**RECORDS SUPPLIED**

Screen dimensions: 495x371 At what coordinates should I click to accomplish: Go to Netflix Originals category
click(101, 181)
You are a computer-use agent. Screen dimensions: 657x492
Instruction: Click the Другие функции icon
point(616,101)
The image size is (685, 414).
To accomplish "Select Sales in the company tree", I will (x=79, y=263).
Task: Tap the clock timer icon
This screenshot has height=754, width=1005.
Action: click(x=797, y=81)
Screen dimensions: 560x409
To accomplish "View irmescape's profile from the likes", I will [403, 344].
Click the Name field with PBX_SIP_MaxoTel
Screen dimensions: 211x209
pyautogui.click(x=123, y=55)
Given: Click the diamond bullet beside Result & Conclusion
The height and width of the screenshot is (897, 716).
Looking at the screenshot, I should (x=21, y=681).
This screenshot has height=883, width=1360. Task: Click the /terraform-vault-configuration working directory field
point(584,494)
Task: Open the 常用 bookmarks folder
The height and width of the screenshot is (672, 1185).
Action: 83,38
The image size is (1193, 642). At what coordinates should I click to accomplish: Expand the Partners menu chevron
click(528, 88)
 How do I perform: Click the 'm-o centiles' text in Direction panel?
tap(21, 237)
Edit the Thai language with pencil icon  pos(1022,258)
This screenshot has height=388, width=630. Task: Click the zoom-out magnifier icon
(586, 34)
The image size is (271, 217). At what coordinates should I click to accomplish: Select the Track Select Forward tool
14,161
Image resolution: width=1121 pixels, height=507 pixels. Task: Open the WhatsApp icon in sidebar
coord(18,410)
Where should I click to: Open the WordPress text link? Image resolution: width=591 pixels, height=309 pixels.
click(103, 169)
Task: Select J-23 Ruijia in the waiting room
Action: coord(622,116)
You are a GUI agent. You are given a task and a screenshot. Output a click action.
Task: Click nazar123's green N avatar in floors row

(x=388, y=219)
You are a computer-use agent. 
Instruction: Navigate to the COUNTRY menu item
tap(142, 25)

**PROBLEM REQUIREMENTS**
Nothing in the records above may be left out; repeat them exactly.

**FINAL ANSWER**
Screen dimensions: 495x371 At what coordinates should I click to accomplish: Go to Netflix Originals category
click(101, 181)
You are a computer-use agent. Screen dimensions: 657x492
Instruction: Click the Другие функции icon
point(616,101)
The image size is (685, 414).
To accomplish "Select Sales in the company tree", I will (x=79, y=263).
Task: Tap the clock timer icon
This screenshot has height=754, width=1005.
Action: click(x=797, y=81)
Screen dimensions: 560x409
To accomplish "View irmescape's profile from the likes", I will [403, 344].
Click the Name field with PBX_SIP_MaxoTel
Screen dimensions: 211x209
pyautogui.click(x=123, y=55)
Given: Click the diamond bullet beside Result & Conclusion
The height and width of the screenshot is (897, 716).
Looking at the screenshot, I should (x=21, y=681).
This screenshot has height=883, width=1360. Task: Click the /terraform-vault-configuration working directory field
point(584,494)
Task: Open the 常用 bookmarks folder
The height and width of the screenshot is (672, 1185).
Action: 83,38
The image size is (1193, 642). At what coordinates should I click to accomplish: Expand the Partners menu chevron
click(528, 88)
 How do I perform: Click the 'm-o centiles' text in Direction panel?
tap(21, 237)
Edit the Thai language with pencil icon  pos(1022,258)
This screenshot has height=388, width=630. Task: Click the zoom-out magnifier icon
(586, 34)
The image size is (271, 217). At what coordinates should I click to accomplish: Select the Track Select Forward tool
14,161
Image resolution: width=1121 pixels, height=507 pixels. Task: Open the WhatsApp icon in sidebar
coord(18,410)
Where should I click to: Open the WordPress text link? Image resolution: width=591 pixels, height=309 pixels.
click(103, 169)
Task: Select J-23 Ruijia in the waiting room
Action: coord(622,116)
You are a GUI agent. You are given a task and a screenshot. Output a click action.
Task: Click nazar123's green N avatar in floors row

(x=388, y=219)
You are a computer-use agent. 
Instruction: Navigate to the COUNTRY menu item
tap(142, 25)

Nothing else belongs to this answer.